* Supplied material:
================

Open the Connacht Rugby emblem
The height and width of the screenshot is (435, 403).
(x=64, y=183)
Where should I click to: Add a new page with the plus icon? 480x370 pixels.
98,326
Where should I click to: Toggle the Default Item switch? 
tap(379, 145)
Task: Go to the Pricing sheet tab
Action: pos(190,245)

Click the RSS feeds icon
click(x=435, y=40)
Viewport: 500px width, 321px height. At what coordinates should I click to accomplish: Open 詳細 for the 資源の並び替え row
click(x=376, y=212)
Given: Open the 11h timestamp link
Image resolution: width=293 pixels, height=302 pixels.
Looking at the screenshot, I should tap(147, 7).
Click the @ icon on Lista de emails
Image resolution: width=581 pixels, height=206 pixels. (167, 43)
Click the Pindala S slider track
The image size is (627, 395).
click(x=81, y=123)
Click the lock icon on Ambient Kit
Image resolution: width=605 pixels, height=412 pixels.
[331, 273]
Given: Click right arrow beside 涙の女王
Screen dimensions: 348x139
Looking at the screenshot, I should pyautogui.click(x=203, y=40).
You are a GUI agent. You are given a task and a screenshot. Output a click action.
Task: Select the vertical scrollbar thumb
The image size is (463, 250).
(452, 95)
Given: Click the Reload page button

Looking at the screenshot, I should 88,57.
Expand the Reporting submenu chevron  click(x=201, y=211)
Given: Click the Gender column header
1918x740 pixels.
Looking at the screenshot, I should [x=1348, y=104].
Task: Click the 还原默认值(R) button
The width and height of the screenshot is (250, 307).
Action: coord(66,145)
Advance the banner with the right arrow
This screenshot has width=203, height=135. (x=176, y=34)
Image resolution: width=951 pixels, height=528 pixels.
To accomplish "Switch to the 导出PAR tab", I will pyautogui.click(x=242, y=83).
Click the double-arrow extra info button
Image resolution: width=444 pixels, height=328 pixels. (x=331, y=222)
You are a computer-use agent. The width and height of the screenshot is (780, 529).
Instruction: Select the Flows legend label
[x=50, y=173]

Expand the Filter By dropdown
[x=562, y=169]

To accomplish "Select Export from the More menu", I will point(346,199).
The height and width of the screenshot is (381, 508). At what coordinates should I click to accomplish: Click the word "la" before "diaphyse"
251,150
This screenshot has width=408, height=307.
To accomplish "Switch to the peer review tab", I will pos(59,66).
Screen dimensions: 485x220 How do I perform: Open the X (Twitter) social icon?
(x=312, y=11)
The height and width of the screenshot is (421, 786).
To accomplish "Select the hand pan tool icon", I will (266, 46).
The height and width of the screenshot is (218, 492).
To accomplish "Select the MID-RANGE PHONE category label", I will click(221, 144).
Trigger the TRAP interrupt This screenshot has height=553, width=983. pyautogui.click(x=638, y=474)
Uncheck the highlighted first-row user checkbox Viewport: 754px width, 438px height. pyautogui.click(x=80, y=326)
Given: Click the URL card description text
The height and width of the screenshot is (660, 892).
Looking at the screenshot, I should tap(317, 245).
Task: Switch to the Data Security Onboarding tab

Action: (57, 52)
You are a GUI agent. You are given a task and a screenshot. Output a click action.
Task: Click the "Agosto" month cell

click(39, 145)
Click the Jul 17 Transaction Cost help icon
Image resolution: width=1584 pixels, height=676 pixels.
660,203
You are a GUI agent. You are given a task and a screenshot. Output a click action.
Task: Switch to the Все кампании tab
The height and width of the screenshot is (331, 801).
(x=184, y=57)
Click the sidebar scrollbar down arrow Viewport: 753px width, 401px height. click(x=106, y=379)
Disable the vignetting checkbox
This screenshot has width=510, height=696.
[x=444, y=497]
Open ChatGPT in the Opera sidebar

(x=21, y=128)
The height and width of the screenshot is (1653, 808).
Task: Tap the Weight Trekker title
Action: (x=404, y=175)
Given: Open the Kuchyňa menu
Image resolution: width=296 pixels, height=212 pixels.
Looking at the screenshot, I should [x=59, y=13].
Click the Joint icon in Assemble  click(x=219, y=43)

================

* Required work: Find the string "will" in the listing and return every line that holds it.

* Reply:
To accomplish "Switch to the 导出PAR tab", I will pyautogui.click(x=242, y=83).
To accomplish "Select Export from the More menu", I will point(346,199).
To accomplish "Switch to the peer review tab", I will pos(59,66).
To accomplish "Select the hand pan tool icon", I will (266, 46).
To accomplish "Select the MID-RANGE PHONE category label", I will click(221, 144).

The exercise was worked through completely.